Nocton rail accident
The Nocton rail accident was a rail accident that happened on 28 February 2002 after a vehicle smashed through a wall and fell onto the tracks. The driver, who was trapped in his van, was talking to emergency services on his mobile phone when he was killed by a two-carriage Sprinter train (156409). The front carriage of the train was derailed, remaining upright. 14 occupants of the train were injured. The incident happened exactly a year to the day after the similar Great Heck rail crash.
Details
John Fletcher, a 47-year-old delivery driver, was driving a white Mercedes van along the B1188 Sleaford road when he turned off along a disused road near Nocton, Lincolnshire. The road formerly led towards a bridge over a railway line; this bridge had been removed in 1968 and the approach to the line blocked by a brick wall.[1] After travelling 20 metres (66 ft) along the road Fletcher's van smashed through the wall and fell 7 metres (23 ft) onto the railway, trapping him inside the vehicle. At 18:30, as Fletcher was talking on his mobile phone to an emergency services operator, the 15:42 service from Birmingham New Street station to Sleaford via Lincoln, a two-carriage Sprinter train (156409), impacted his van and shunted it 40 metres (130 ft) along the tracks.
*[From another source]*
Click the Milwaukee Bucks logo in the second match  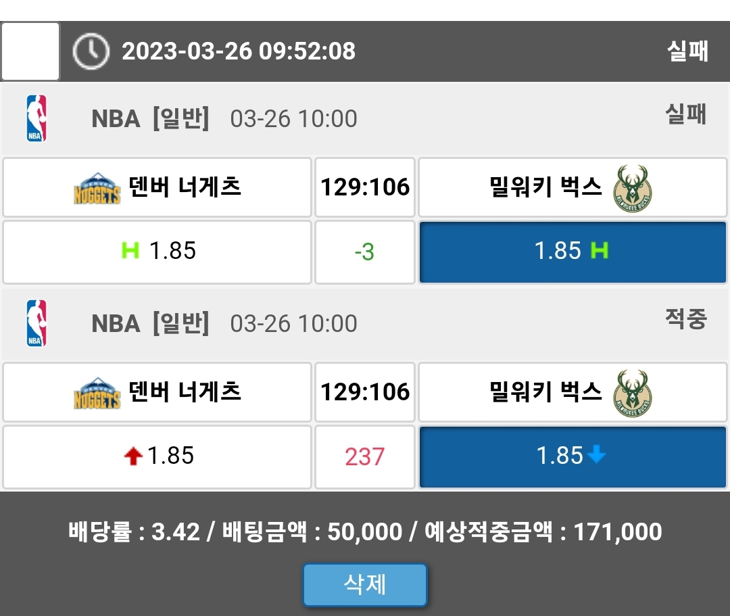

According to a police statement the van disintegrated into "1,000 pieces if not more". Fletcher died of multiple injuries. The front carriage of the train was derailed, remaining upright. Fourteen of the train's forty-one occupants, including the driver, were taken to Lincoln County Hospital with minor injuries.
References
- 'Nocton crash was unstoppable say police'
- 'Wreckage removed after train crash'
- 'Van driver was calling 999'
- ↑ "Highway engineers given stark warning by latest rail incidents". 27 March 2002. Retrieved 24 September 2011.